"Easter isn't about colored eggs and bunnies for people in prison…"
-Chuck Colson, founder of Prison Fellowship
Genesis 37 begins a pretty detailed account of an inmate in an Egyptian prison. His family had sold him into slavery and his owner, a Roman captain of the guard, sentenced him to an Egyptian prison—the kind without light or running water—and probably worse, as this was 3500 years ago. Joseph, our inmate, was there for 13 years and since the resurrection did not occur for another 1500 years, Joseph didn’t get any annual Easter visitors.

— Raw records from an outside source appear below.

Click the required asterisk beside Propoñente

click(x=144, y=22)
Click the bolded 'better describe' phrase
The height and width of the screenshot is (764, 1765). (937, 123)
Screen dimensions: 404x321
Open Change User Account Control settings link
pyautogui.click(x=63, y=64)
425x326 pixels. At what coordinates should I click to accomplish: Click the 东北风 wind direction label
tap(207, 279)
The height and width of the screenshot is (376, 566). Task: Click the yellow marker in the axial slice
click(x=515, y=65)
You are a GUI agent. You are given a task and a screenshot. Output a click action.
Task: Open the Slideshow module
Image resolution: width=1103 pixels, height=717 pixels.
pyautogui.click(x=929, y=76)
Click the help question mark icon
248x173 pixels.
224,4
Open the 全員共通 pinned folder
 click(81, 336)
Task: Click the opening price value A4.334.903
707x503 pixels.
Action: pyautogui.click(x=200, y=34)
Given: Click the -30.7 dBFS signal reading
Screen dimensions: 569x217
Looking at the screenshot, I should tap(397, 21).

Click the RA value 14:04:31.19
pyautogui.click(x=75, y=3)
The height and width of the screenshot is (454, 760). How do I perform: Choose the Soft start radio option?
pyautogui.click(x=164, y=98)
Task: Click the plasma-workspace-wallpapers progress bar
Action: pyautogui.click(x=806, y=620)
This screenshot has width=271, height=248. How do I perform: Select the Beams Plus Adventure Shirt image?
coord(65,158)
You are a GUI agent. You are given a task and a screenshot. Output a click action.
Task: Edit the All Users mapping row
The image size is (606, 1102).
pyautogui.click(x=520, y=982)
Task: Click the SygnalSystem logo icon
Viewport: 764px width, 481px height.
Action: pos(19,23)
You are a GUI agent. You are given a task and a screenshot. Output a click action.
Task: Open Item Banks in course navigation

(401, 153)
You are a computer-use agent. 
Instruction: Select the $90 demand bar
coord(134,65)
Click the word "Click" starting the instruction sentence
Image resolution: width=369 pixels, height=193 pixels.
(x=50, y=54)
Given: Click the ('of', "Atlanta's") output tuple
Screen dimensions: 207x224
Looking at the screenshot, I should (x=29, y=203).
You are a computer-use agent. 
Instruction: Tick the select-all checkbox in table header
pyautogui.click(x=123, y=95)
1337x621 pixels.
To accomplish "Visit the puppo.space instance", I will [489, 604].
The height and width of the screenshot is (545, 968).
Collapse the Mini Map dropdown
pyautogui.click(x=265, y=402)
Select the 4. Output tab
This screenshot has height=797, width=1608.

But, this Sunday, Christians of every denomination will be in jails and prisons all over the world sharing the hope of the Easter story. They'll be handing out Bibles, and praying with men and women who are starving for a message about the freedom they can experience through Christ who paid the penalty for our sins. The word “Easter,” in fact, comes from an old Latin word for “new dawn.” It means “light-filled,” and holds within its meaning the potential of opportunity.
As Colson said, for incarcerated people, Easter isn't about colored eggs, or bunnies. For them, the price Jesus paid on the cross is a very tangible expression of the kind of love that most have never experienced. The new dawn of the Easter message opens the door to a peace that passes all understanding and asks every sinner, in or out of incarceration, to have faith in a God who loves them unconditionally.
For 13 years Joseph held on with an Easter kind of faith. There was no Bible in Roman times, so he didn’t get one of those either, but Genesis 39:21 says, "the Lord was with Joseph in the prison and showed him his faithfulness.” The story ends with Joseph freed and appointed to a high position in Egypt. In his wisdom, he not only saved the country from starvation, he forgave and saved the very brothers who sold him into slavery.
This Sunday, over 3 millennia since Joseph kept the faith in a dark cell, carriers of the Good News will teach the life-changing truth to those in prisons and jails everywhere that God loved them so much he sacrificed His Son so they could experience the fullness of salvation and the gift of forgiveness. We at 2nd Chance Indiana pray that hearts will awaken to God’s redeeming love and that prisoners will find peace and new life in Jesus.